What to do: Resume the passage about the FriscoLive415 scanner account and the reader comments on it, picking up right after its final sentence.

*** Excerpted passage ***

FriscoLive415 acknowledged the risk of proliferating unsubstantiated or even disproven information.
In a recent tweet that got 221,000 views on X, he broadcast a fentanyl “exposure” at a construction site, saying “multiple construction workers” were allegedly exposed to the deadly drug. But it was another false alarm, one rooted in an incorrect understanding of how fentanyl is ingested.
“I was not clued in, as I am now, on the ‘scientific basis’ of ‘fentanyl exposure,’” he said afterward, calling the tweet one of those that “blew up in [his] face” with critics.
But, since the scanner information is technically public and he is simply spreading it, he said, he’s “comfortable” in his output — true or not.


The intended audience of the police scanner- police and first responders understand that many of the reports over that channel are incorrect, and thus are just meant to be a lead for them to investigate. the public who views this guys tweets may not understand this, and judge the police scanner as a source to be a credible one. Seems problematic
Frisco live 415
Do you fact check or assume? the initial scanner reports are not often correct, 2 sides to a story. False reporting is not good for anyone here in the tenderloin!
What Police Scanner ? More than a year ago, the SF Police Dispatches were taken away from radio scanner waves & encrypted. By Police scanner, he must be using Citizen Crime App, not a police radio scanner.
I had the exact same thought. No scanner, no matter how expensive or fancy, will catch SFPD radio communications after they encrypted their radio traffic in late 2021 per a CA DOJ mandate to protect personally identifiable information. So either this wannabe influencer is a police officer – which would raise numerous ethical concerns – or they are simply monitoring the citizen app as 2:15 aptly stated.
It’s not all encrypted. It’s generally in the clear unless an encrypted channel is detected.
You can find feeds by searching “SFPD Radio”. Really easy.
Excellent report. I’m always looking for new accounts to block on Twitter so…Mission Accomplished!
Same!
Maybe if the ‘media’ would accurately report on subjects, rather than gaslight everyone with vacuous propaganda with an obviously political bias, the people wouldn’t feel the need to offer a counterfactual built on transparency and truth.
this story was cool could have added a little more
I don’t follow this guy, but I have to say that it’s pretty rich for the Chronicle to criticize “advocacy journalism” when that’s all it does these days. Look inward, Chronicle.

*** End of Excerpted passage ***
*** Supplied material ***

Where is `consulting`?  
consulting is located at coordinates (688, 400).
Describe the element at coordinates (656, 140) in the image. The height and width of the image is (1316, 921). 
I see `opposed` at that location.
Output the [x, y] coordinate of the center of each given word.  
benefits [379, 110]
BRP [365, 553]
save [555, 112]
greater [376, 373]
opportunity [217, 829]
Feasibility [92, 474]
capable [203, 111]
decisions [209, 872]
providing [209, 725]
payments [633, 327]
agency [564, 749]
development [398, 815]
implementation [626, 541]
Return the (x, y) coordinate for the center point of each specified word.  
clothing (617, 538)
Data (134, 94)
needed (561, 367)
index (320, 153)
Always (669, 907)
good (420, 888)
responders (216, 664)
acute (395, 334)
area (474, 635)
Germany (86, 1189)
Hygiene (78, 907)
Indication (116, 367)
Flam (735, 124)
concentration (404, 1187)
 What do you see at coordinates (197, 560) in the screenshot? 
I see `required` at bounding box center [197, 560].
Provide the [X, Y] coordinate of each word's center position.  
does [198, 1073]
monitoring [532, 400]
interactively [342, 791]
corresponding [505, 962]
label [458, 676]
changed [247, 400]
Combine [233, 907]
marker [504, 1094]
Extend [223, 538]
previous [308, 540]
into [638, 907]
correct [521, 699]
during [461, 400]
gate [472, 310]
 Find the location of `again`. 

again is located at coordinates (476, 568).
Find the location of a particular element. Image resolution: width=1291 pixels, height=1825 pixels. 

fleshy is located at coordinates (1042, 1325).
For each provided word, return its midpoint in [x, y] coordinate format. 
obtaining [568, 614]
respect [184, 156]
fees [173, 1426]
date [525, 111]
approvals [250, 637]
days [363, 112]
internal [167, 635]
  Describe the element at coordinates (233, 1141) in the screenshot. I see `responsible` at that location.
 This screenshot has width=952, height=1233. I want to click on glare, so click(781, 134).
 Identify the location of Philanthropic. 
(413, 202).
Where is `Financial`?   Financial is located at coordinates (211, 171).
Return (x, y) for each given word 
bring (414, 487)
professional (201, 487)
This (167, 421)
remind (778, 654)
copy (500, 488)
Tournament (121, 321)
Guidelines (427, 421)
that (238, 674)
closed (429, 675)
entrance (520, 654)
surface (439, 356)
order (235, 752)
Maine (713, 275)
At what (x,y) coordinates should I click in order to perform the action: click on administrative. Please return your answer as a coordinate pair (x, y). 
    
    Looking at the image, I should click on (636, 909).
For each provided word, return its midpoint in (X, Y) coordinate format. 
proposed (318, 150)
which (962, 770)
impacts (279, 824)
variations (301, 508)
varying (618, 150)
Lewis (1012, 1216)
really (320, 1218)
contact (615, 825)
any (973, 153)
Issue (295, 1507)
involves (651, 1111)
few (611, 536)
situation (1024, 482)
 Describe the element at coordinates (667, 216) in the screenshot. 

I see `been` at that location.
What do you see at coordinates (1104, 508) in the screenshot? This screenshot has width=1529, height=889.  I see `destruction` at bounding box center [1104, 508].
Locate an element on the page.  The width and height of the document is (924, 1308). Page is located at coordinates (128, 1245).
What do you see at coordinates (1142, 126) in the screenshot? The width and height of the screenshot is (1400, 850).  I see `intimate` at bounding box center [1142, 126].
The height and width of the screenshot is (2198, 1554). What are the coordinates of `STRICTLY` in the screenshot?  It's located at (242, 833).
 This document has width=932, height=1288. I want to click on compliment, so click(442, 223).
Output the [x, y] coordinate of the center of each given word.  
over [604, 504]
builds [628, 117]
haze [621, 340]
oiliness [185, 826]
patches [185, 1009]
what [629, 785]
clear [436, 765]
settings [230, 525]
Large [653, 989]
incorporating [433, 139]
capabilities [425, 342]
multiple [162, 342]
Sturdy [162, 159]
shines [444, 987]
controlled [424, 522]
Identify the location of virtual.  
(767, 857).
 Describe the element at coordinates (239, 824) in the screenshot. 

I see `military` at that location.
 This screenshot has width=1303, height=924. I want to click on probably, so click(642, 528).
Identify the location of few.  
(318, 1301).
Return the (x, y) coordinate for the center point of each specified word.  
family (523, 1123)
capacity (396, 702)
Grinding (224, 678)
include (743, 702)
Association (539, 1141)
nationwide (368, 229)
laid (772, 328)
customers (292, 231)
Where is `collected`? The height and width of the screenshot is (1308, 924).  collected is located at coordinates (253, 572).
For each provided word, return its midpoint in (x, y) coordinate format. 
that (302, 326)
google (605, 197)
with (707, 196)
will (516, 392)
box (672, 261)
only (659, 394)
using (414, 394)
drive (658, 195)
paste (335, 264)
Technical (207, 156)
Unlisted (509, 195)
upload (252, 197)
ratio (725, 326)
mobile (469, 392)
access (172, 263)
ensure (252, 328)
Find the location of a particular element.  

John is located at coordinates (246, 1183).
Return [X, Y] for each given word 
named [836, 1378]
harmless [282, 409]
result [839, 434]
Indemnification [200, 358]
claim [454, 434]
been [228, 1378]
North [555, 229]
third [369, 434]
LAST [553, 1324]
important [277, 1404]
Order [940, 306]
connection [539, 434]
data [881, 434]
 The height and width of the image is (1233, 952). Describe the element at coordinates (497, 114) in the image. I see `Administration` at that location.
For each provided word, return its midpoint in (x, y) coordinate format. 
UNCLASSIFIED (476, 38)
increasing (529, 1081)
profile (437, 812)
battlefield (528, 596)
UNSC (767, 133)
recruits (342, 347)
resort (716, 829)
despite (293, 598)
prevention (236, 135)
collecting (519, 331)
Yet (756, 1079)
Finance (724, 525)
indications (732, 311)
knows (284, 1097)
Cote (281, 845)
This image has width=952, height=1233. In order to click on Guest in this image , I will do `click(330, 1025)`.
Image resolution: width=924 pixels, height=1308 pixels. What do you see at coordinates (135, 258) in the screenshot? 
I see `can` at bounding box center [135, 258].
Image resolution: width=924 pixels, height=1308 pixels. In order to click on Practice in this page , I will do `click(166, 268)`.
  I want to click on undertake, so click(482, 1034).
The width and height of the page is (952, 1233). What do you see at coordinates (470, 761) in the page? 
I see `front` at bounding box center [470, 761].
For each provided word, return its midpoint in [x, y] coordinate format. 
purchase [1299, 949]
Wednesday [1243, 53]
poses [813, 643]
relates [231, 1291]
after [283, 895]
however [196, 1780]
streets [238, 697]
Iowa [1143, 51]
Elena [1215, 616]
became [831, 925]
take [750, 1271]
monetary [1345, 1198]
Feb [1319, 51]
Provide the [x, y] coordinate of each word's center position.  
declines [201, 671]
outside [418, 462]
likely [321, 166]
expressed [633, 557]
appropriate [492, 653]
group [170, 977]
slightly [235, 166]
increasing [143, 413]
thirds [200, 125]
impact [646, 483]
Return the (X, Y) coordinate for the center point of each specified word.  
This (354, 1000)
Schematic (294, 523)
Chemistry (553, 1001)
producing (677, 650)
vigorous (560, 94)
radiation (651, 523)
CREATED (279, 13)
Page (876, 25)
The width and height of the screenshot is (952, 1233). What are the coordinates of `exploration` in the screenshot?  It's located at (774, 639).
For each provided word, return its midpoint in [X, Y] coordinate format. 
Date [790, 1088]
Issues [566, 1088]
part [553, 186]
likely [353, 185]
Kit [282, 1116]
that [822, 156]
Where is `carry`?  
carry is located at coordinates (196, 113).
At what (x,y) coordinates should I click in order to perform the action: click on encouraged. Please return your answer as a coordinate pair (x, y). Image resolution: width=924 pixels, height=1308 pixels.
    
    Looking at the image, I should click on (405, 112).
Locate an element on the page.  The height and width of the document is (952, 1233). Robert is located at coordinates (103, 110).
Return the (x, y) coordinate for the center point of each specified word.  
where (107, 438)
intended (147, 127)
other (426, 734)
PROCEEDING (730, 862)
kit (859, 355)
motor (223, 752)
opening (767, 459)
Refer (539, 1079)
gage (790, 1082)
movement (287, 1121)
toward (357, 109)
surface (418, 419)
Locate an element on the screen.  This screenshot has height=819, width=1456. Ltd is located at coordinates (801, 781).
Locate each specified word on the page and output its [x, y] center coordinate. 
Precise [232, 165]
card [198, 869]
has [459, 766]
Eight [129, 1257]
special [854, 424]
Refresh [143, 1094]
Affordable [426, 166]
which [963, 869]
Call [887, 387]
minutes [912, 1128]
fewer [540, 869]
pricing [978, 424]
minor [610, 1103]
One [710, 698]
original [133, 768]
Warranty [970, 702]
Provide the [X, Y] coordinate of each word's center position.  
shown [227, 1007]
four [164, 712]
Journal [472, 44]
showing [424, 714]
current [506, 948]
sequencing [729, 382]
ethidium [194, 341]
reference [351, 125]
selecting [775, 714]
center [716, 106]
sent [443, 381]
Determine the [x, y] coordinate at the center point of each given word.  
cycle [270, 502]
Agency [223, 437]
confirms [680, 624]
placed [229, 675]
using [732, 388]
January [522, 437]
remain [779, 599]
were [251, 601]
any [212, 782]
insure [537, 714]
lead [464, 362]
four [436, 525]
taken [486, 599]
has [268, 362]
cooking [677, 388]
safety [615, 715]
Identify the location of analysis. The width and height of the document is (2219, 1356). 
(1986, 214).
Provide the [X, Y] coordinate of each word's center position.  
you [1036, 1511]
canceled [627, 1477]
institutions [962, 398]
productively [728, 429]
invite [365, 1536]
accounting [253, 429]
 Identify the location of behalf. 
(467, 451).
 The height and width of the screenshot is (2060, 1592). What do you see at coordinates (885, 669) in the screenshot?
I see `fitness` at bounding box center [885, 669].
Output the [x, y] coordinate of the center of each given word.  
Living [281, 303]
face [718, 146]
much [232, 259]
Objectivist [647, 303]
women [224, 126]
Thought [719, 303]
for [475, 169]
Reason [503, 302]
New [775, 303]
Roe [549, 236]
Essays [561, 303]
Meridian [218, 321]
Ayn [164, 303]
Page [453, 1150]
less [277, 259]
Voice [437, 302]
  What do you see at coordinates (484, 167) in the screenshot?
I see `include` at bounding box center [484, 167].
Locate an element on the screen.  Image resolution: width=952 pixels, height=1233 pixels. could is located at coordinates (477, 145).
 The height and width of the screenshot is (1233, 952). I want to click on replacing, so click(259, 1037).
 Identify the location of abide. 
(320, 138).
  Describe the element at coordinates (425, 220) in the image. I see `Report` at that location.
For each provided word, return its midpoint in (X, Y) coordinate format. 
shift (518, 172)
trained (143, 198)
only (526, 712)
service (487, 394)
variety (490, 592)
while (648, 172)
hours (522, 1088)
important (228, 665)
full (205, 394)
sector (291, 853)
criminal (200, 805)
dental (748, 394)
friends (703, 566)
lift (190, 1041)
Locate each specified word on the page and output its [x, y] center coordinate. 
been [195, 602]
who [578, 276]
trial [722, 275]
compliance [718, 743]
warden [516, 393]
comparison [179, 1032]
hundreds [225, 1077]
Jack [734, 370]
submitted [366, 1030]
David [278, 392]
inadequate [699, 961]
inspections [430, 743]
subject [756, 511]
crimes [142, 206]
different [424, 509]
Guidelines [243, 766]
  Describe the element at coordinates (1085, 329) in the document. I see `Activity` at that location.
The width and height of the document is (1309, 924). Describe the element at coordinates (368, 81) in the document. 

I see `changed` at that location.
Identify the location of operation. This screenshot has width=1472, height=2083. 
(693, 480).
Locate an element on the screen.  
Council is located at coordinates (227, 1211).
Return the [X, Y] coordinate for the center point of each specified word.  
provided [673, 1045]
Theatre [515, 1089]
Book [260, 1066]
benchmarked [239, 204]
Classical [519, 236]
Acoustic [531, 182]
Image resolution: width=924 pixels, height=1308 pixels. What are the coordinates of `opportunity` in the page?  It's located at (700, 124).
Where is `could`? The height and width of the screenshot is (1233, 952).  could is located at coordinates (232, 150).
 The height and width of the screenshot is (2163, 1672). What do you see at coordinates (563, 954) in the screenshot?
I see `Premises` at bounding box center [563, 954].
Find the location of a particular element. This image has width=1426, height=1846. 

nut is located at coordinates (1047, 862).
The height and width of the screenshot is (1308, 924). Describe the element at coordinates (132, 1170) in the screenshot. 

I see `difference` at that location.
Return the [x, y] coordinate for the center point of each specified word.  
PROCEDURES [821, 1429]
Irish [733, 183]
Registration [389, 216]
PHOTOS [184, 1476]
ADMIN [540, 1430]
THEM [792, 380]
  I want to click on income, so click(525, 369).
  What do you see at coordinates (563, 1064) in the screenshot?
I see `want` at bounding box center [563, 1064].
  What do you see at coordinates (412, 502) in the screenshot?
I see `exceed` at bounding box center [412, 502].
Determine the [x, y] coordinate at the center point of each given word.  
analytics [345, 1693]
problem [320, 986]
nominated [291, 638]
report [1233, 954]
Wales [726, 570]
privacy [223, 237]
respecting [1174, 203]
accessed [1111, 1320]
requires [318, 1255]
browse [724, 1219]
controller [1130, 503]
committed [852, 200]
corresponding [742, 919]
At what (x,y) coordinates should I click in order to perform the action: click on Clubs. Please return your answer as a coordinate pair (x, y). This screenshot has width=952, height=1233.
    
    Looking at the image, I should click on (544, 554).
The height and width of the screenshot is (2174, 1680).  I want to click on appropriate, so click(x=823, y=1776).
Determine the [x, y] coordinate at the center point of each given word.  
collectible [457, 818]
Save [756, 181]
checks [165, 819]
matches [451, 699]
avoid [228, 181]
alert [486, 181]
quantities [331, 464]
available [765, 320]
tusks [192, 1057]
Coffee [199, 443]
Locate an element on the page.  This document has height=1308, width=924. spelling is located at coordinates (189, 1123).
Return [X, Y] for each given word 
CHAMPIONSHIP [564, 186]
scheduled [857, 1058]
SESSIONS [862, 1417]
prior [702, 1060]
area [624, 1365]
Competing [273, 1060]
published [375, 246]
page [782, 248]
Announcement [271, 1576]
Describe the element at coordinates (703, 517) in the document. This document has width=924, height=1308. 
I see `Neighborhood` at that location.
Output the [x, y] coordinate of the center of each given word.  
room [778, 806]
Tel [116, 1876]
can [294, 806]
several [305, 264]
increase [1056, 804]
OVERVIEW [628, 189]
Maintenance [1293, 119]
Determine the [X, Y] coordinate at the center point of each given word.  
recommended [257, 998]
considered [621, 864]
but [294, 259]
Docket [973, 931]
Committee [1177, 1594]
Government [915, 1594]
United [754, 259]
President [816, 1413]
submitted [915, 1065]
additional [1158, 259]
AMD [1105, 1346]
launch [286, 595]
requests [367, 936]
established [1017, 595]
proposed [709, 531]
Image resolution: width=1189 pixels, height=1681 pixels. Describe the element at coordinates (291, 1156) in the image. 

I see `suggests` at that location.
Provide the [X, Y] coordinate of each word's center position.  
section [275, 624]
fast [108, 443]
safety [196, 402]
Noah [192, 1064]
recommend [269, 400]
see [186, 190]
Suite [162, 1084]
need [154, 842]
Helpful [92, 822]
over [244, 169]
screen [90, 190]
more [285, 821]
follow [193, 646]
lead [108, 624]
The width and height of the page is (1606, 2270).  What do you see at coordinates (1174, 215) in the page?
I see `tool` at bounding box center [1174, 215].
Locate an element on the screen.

*** End of Supplied material ***

Output for this exercise:
Due to the advent of social media we’re all “journalists” now — can’t put the genie back in the bottle.
We all know train crashes & gossip sells ads. Sad, but true. Still, this should be a major concern for honest journalists. You would think that instead of rewarding the “eyeballs” on click-bait, the industry could come up with a way for the algorithms to downgrade all the accounts who have been shown to repeatedly play on fears and prejudices when there is no evidence to support such. It can start with the MSM, IMO.
“The 35-year-old behind the camera, a former tech and government worker who is between jobs,”
So a bro wants to make money by sharing crime and misery (and certainly lies and distortion of truth) and making San Francisco look bad? Another one? I am so tired of these bros. I hope he ends up moving back to his mamma’s basement in the suburbs.
Eleni:
It is legally and criminally impossible for an individual to “rob” an unoccupied and closed store.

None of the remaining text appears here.